API functions and classes enable you to interact with the operating system. Sometimes, however, executing a system command directly can be much faster. For this purpose, you can use the standard function system() that takes a shell command as a const char *. For example, on a DOS/Windows system, you can display the files in the current directory as follows:

#include <cstdlib>
using namespace std;
int main()
{
  system("dir");  //execute the "dir" command
}

Here again, the tradeoff is between speed on the one hand and portability and future extensibility on the other hand.

Conclusions

In an ideal world, software designers and developers might focus their efforts on robust, extensible, and readable code. Fortunately, the current state of affairs in the software world is much closer to that ideal than it was 15, 30, or 50 years ago. Notwithstanding that, performance tuning and optimizations will probably remain a necessity for a long time. The faster hardware becomes, the more the software that runs on it is required to meet higher demands. Speech recognition, online translation of natural languages, neural networks, and complex mathematical computations are only a few examples of resource-hungry applications that will evolve in the future and require careful optimizations.
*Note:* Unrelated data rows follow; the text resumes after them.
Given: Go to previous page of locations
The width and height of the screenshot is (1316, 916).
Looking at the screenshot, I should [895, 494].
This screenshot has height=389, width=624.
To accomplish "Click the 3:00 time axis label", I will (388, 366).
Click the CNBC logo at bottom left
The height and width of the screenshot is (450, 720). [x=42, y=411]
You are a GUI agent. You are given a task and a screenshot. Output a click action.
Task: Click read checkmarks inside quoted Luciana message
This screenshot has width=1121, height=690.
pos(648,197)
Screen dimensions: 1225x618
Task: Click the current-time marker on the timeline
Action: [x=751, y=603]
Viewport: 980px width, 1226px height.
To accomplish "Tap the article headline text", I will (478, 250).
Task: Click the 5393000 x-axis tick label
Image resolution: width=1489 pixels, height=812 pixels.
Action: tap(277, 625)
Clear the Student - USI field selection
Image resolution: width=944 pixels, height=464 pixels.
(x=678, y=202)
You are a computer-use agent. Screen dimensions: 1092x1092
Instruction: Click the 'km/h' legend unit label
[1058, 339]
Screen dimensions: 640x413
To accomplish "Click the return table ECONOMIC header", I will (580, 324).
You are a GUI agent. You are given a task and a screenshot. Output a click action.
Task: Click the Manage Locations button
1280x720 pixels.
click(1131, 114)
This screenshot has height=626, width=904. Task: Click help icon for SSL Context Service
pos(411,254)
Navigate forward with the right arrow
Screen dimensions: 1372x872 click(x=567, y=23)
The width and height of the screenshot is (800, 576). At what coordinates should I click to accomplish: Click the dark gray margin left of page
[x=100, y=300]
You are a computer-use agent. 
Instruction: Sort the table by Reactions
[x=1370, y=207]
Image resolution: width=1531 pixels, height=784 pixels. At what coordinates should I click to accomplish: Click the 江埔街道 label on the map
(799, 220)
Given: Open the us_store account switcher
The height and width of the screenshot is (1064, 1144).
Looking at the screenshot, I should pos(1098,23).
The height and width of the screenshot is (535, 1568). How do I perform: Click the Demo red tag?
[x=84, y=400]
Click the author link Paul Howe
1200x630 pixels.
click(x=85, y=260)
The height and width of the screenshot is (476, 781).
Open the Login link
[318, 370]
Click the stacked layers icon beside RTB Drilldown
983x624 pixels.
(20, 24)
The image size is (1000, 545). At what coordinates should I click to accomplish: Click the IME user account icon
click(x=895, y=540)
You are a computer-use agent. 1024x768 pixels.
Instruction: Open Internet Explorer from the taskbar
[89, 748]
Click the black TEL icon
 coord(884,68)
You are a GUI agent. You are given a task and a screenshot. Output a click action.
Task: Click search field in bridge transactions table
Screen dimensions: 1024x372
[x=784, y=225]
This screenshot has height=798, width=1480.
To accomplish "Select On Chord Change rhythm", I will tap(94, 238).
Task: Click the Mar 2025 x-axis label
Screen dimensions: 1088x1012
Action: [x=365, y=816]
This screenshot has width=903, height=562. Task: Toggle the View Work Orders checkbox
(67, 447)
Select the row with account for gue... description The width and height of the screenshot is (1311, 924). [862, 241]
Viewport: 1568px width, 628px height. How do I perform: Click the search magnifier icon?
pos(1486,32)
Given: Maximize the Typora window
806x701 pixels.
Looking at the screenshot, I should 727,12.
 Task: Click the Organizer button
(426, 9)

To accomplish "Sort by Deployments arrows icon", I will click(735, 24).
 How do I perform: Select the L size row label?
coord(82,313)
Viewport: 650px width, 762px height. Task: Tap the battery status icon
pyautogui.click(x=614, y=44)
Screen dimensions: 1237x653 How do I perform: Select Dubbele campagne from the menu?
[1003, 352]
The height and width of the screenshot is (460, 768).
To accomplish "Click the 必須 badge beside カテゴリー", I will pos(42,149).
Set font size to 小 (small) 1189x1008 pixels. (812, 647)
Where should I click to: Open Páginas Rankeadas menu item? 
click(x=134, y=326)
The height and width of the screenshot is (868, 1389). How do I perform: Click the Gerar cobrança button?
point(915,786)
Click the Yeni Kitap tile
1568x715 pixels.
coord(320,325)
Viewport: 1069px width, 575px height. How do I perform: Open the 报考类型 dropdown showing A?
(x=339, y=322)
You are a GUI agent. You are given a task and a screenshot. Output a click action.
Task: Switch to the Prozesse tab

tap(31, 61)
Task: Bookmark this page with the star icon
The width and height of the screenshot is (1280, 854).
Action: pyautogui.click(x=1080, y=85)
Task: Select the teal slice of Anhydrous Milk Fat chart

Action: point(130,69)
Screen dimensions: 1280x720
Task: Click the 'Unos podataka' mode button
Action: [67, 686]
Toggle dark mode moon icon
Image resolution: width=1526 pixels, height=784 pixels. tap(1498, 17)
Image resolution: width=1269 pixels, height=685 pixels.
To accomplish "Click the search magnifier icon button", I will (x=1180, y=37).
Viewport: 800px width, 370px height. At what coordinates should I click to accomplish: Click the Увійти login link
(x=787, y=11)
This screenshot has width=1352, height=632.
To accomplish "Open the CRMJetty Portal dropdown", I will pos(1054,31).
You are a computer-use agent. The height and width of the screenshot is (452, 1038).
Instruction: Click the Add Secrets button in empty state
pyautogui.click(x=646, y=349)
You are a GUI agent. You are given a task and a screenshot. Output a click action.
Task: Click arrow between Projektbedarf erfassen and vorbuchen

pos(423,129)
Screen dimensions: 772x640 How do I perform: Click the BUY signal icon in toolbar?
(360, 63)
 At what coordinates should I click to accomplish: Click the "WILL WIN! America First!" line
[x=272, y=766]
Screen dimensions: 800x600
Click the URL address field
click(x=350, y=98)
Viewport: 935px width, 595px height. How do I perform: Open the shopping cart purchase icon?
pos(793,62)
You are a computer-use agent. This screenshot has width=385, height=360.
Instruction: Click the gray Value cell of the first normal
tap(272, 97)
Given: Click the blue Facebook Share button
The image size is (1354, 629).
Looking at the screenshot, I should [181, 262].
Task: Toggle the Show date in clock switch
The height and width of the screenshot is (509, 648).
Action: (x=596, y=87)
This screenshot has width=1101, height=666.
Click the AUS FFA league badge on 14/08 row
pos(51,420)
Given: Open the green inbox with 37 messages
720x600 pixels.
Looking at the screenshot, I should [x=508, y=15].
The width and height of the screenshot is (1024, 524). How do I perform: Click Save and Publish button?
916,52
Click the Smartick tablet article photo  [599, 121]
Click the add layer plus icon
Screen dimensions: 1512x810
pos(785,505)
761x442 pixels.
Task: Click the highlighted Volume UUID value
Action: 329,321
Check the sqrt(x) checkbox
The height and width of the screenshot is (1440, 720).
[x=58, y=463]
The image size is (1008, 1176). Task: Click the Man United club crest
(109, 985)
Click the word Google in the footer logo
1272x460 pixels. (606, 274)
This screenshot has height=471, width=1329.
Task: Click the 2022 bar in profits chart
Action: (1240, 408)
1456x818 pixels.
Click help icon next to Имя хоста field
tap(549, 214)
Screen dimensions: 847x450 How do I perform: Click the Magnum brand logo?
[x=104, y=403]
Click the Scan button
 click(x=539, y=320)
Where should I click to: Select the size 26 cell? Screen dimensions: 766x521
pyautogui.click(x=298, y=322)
Textbooks often recommend that you put off optimization consideration to the final stages of testing. Indeed, the primary goal is to get the system to work correctly. Nonetheless, some of the techniques presented here -- such as declaring objects locally, preferring prefix to postfix operators, and using initialization instead of assignment -- need to become a natural habit. It is a well-known fact that programs usually spend 90% of their time executing only 10% of their code (the numbers might vary, but they range between 80% and 20% to 95% and 5%). The first step in optimization is, therefore, identifying that 10% of your programs and optimizing them. Many automated profiling and optimization tools can assist you in identifying these critical code parts. Some of these tools can also suggest solutions to enhance performance. Still, many of the optimization techniques are implementation-specific and always require human expertise. It is important to empirically verify your suspicions and to test the effect of suggested code modifications to ensure that they indeed improve the system's performance. Programmers' intuitions regarding the cost of certain operations are often misleading. For example, shorter code is not necessarily faster code. Similarly, writing convoluted code to avoid the cost of a simple if statement is not worth the trouble because it saves only one or two CPU cycles.